Senat beschließt Rahmenkonzept gegen diskriminierende und sexistische Werbung

Nach der Verabschiedung des Landesantidiskriminierungsgesetzes (LADG) baut Berlin den Schutz vor Diskriminierung weiter aus. Mit dem Beschluss eines Rahmenkonzeptes gegen diskriminierende und sexistische Werbung nimmt Berlin somit erneut eine Vorreiterrolle im Kampf gegen Diskriminierung ein. Mein Kollege Sebastian Walter, MdA, Sprecher für Antidiskriminierungspolitik, und ich, teilen die Überzeugung: Diskriminierung und Sexismus dürfen nicht die Grundlage für das Marketing von Waren und Dienstleistungen sein. Und erst Recht haben Diskriminierung und Sexismus nichts im öffentlichen Raum verloren.
Daher begrüßen wir die Einrichtung einer Expert*innen-Jury, an die entsprechende Werbung gemeldet werden kann, die eine fachliche Prüfung vornimmt und Handlungsempfehlungen ausspricht. Wir erwarten, dass im Zweifelsfall Werbung abgehängt werden muss.
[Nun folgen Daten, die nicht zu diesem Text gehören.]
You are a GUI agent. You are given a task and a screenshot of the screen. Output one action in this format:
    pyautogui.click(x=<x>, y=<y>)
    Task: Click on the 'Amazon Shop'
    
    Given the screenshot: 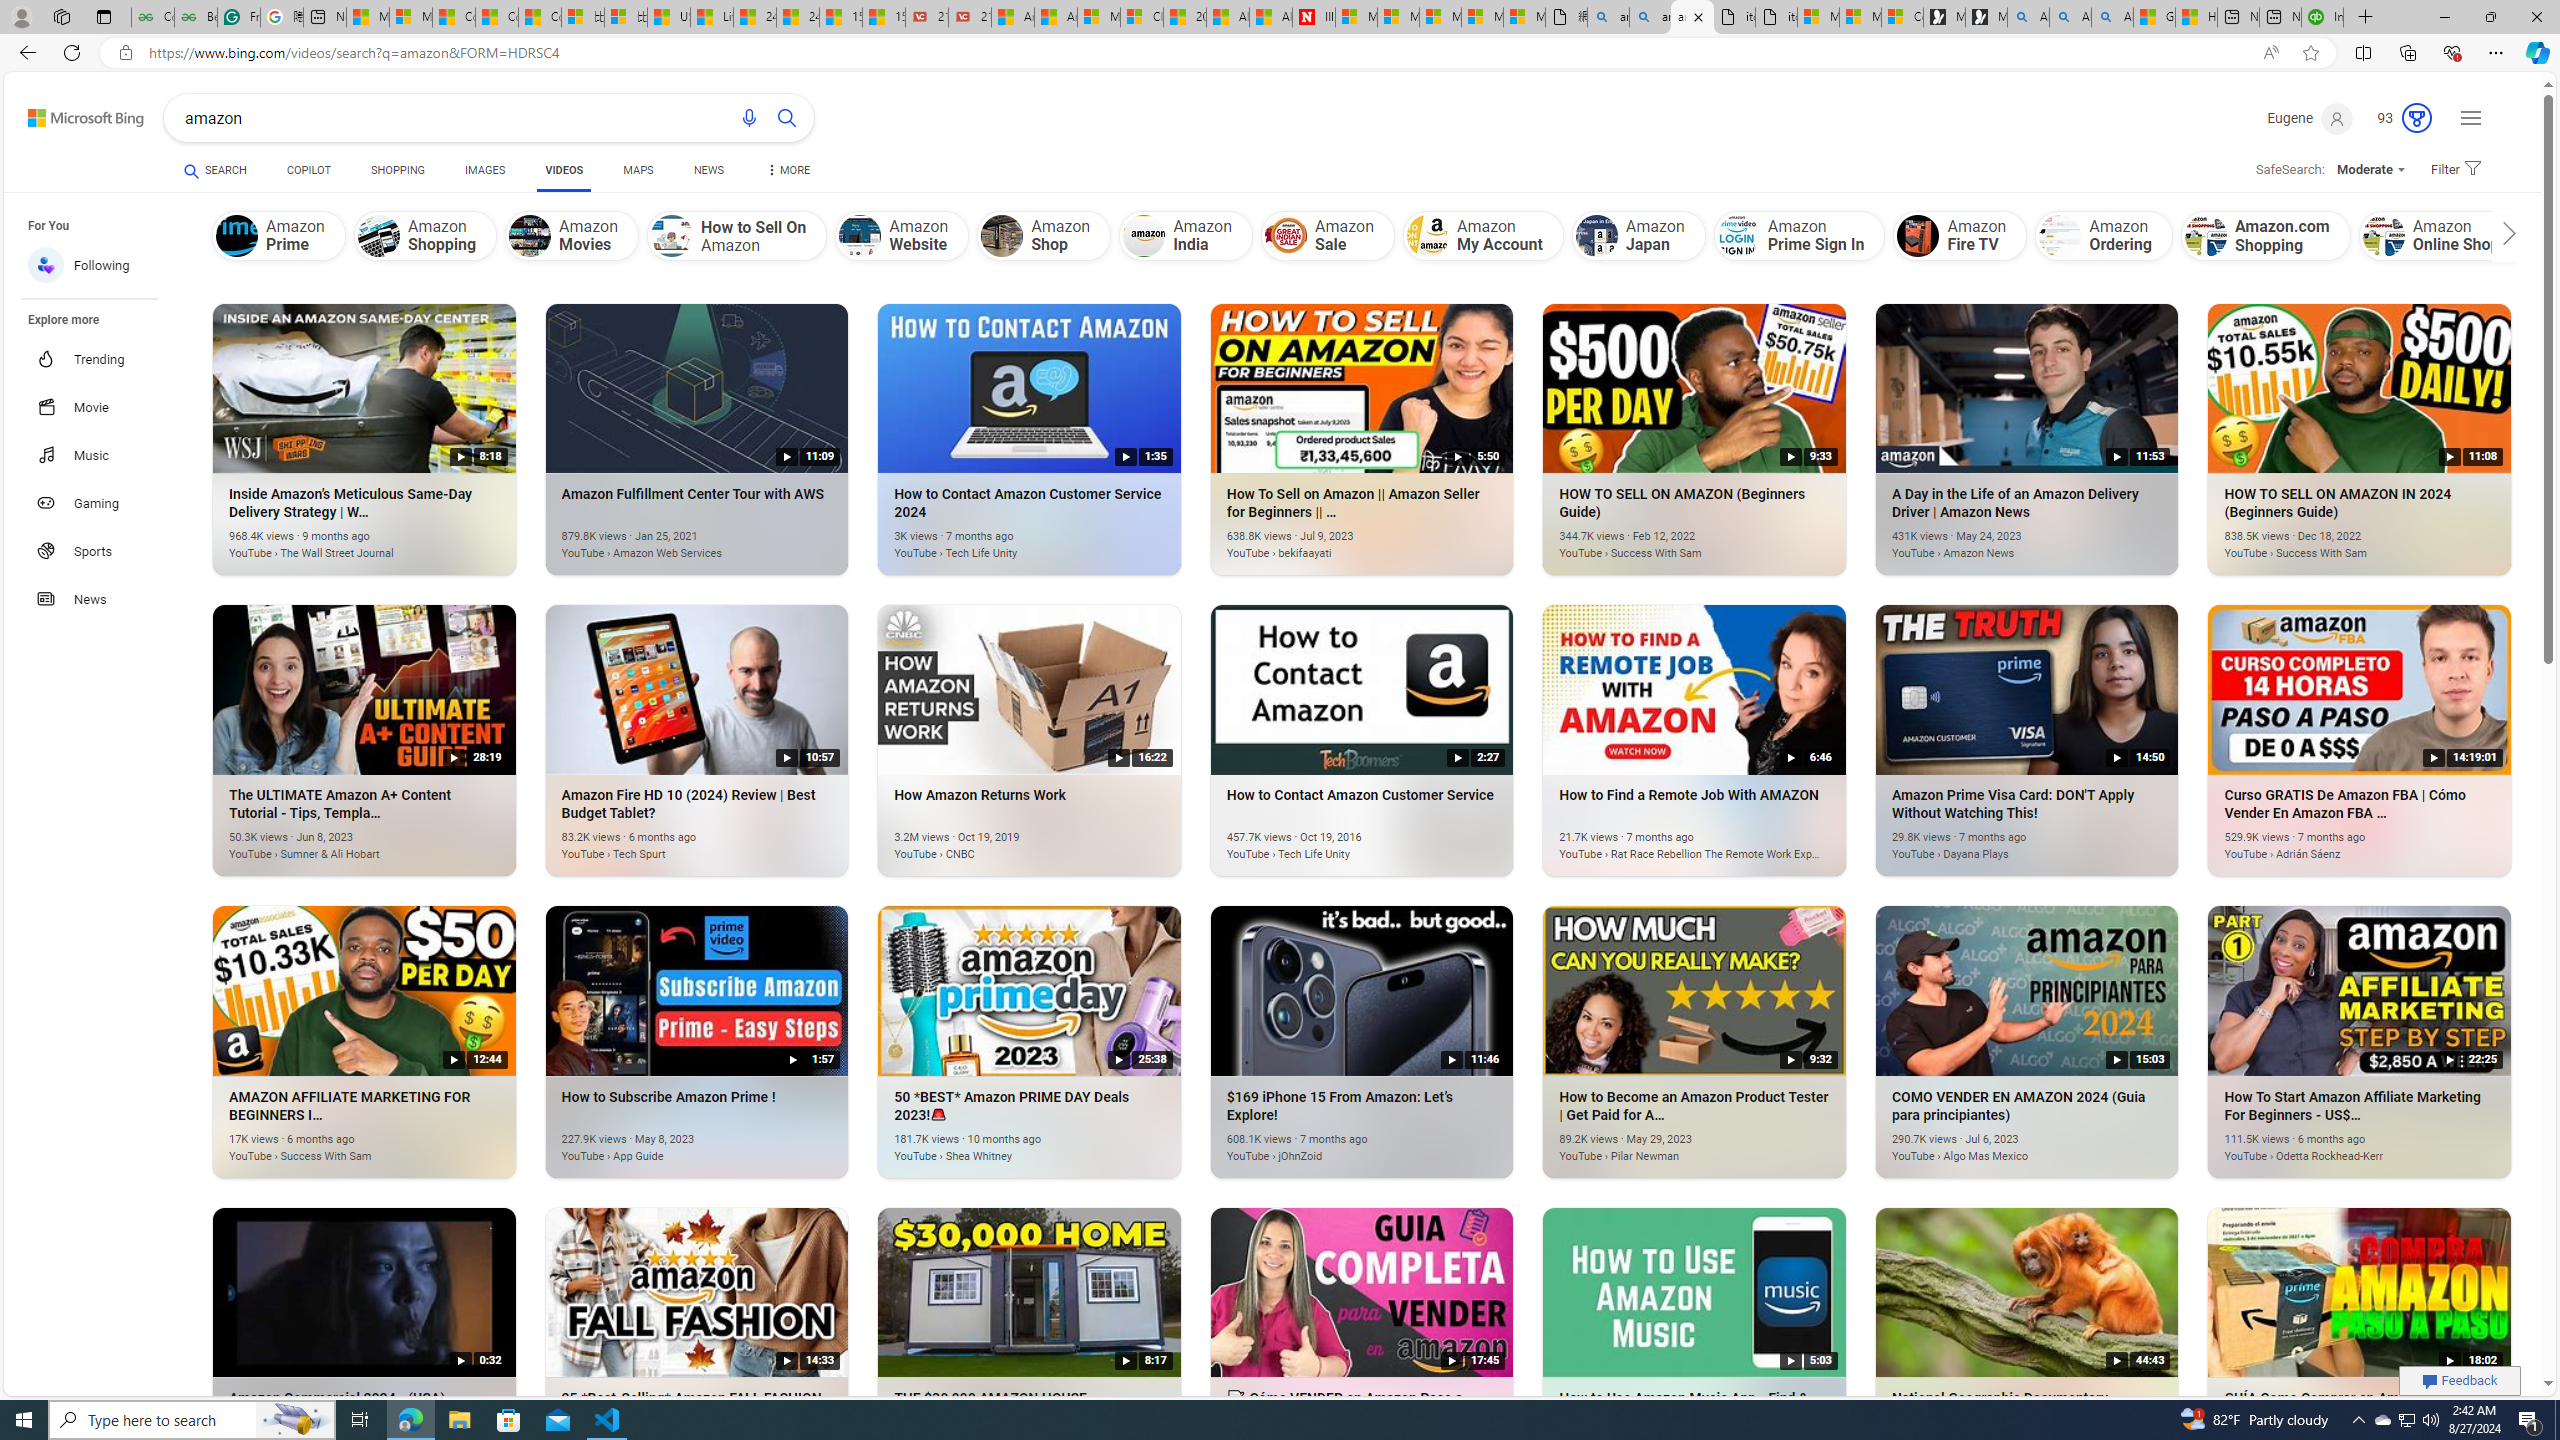 What is the action you would take?
    pyautogui.click(x=1002, y=234)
Lange habe ich dafür gekämpft, dass sexistische und diskriminierende Werbung in Berlin keinen Platz mehr hat. Schon 2014 haben wir diesbezüglich einen Antrag (hier finden Sie den Antrag - Drucksache 17/1470) gestellt. Umso mehr freue ich mich, dass nun auch dieser Punkt unseres Koalitionsvertrages erfüllt wurde!